We have 2 servers: server1 and server2. Both servers are running in domain mode configuration of Wildfly 11. Here's the documentation for how we have configured both servers.
Let’s consider server1 domain node in our case.
Issue:
If 2 messages with same group ID arrives simultaneously on server1 and server2 they won't know to which consumer the message should be sent to. Therefore, the message ends up being processed by different consumers and sometimes the message which arrived first gets processed later which is not desirable. We would like to configure the system so that both nodes know each other that the message should be processed by which consumer.
Solution we tried:
Configured the server1 with group handler LOCAL and server2 with REMOTE. Now whenever the message arrives LOCAL group handler identifies that the consumer of that particular group ID is on which node and the message is picked accordingly.
This solution is valid until the server1 is running fine. However, if the server1 goes down messages are not processed. To fix this we added backup for messaging subsystem active-mq of server1 to server2 and similarly did the same for server2.
/profile=abc/subsystem=messaging-activemq/server=backup:add
(backup server would be added to both nodes as server1 is the domain node)
Also we added the same discovery-group, http-connector, broadcast-group to this backup server. We established cluster-connection for backup and live servers to be in the same group for server1 and server2.
/profile=abc/subsystem=messaging-activemq/server=default/ha-policy=replication-master:add(cluster-name=my-cluster,group-name=${livegroup},check-for-live-server=true)
/profile=abc/subsystem=messaging-activemq/server=backup/ha-policy=replication-slave:add(cluster-name=my-cluster,group-name=${backupgroup})
server1 is configured to read the below properties:
livegroup=group1
backupgroup=group2
server2 is configured to read the below properties:
livegroup=group2
backupgroup=group1
However, this solution does not seem to fix the failover condition and messages were not processed on other node when the live node with local group handler node was down. We get the below error on server2 when server1 shuts down:
[org.apache.activemq.artemis.core.server] (default I/O-3) AMQ222092: Connection to the backup node failed, removing replication now: ActiveMQRemoteDisconnectException[errorType=REMOTE_DISCONNECT message=null]
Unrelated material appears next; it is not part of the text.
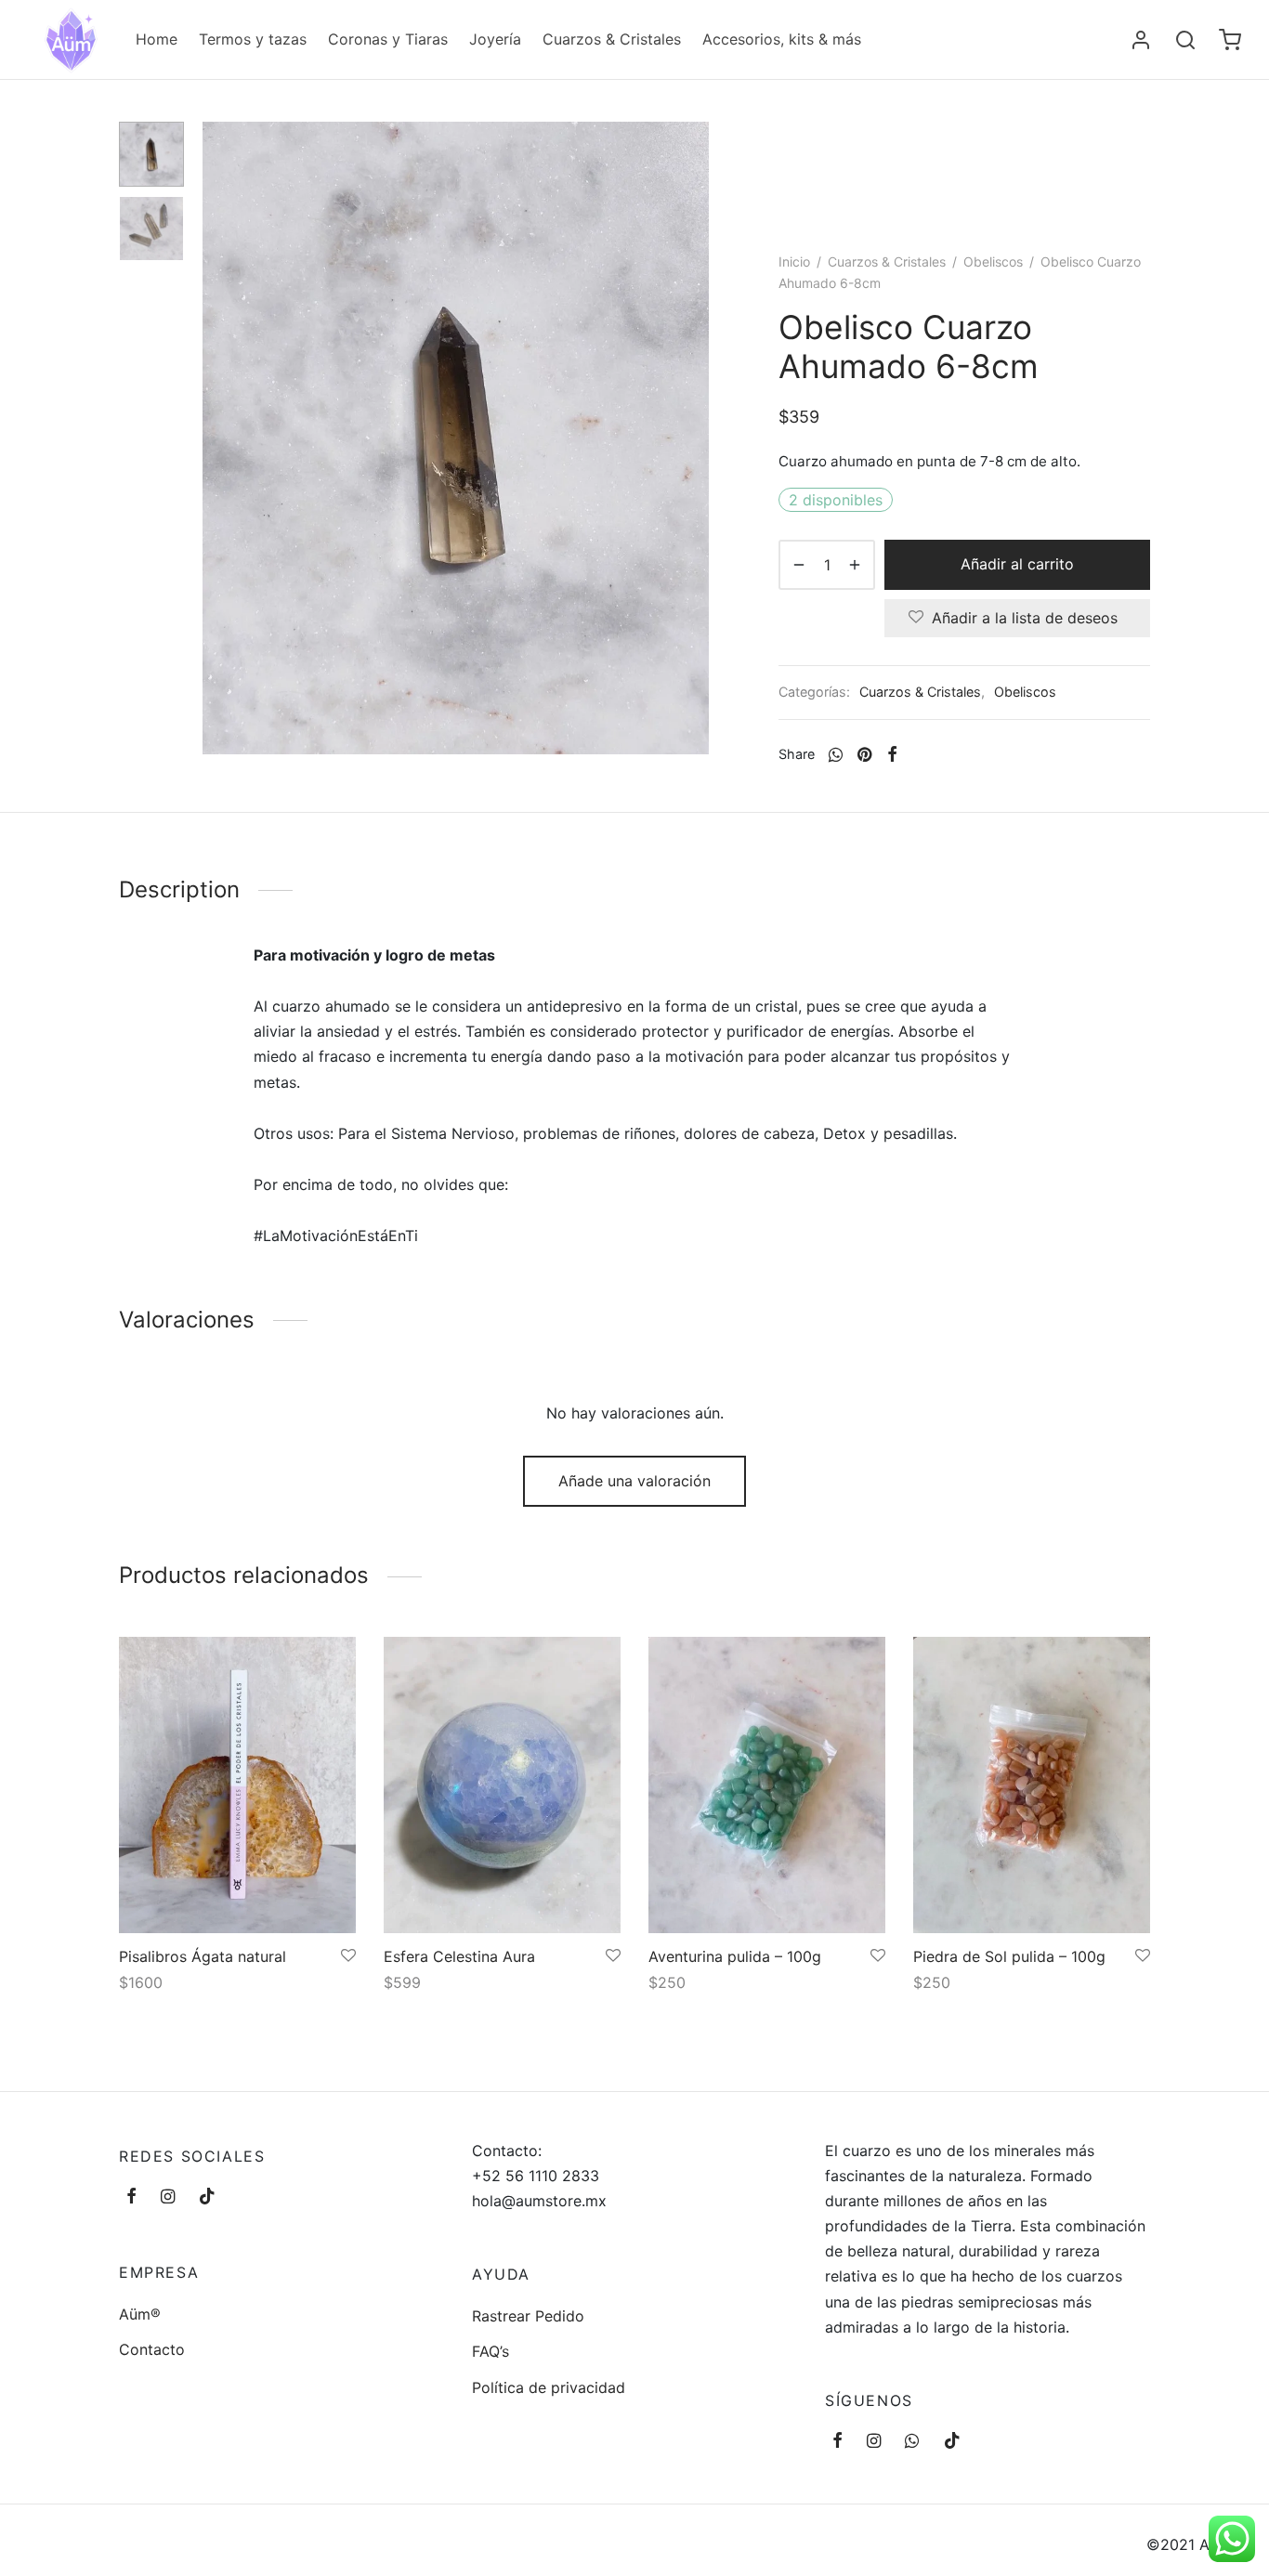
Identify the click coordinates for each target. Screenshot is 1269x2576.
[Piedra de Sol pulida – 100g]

at org.apache.activemq.artemis.core.remoting.server.impl.RemotingServiceImpl.connectionDestroyed(RemotingServiceImpl.java:533)
at org.apache.activemq.artemis.core.remoting.impl.netty.NettyAcceptor$Listener.connectionDestroyed(NettyAcceptor.java:682)
at org.apache.activemq.artemis.core.remoting.impl.netty.ActiveMQChannelHandler.channelInactive(ActiveMQChannelHandler.java:79)
at io.netty.channel.AbstractChannelHandlerContext.invokeChannelInactive(AbstractChannelHandlerContext.java:245)
at io.netty.channel.AbstractChannelHandlerContext.invokeChannelInactive(AbstractChannelHandlerContext.java:231)
at io.netty.channel.AbstractChannelHandlerContext.fireChannelInactive(AbstractChannelHandlerContext.java:224)
at io.netty.handler.codec.ByteToMessageDecoder.channelInputClosed(ByteToMessageDecoder.java:360)
at io.netty.handler.codec.ByteToMessageDecoder.channelInactive(ByteToMessageDecoder.java:325)
at io.netty.channel.AbstractChannelHandlerContext.invokeChannelInactive(AbstractChannelHandlerContext.java:245)
at io.netty.channel.AbstractChannelHandlerContext.invokeChannelInactive(AbstractChannelHandlerContext.java:231)
at io.netty.channel.AbstractChannelHandlerContext.fireChannelInactive(AbstractChannelHandlerContext.java:224)
at io.netty.channel.DefaultChannelPipeline$HeadContext.channelInactive(DefaultChannelPipeline.java:1329)
at io.netty.channel.AbstractChannelHandlerContext.invokeChannelInactive(AbstractChannelHandlerContext.java:245)
at io.netty.channel.AbstractChannelHandlerContext.invokeChannelInactive(AbstractChannelHandlerContext.java:231)
at io.netty.channel.DefaultChannelPipeline.fireChannelInactive(DefaultChannelPipeline.java:908)
at io.netty.channel.AbstractChannel$AbstractUnsafe$7.run(AbstractChannel.java:744)
at org.xnio.nio.WorkerThread.safeRun(WorkerThread.java:612)
at org.xnio.nio.WorkerThread.run(WorkerThread.java:479)
Please suggest any other approach altogether to handle the issue or how can we configure the scenario where the server with LOCAL group handler shuts down.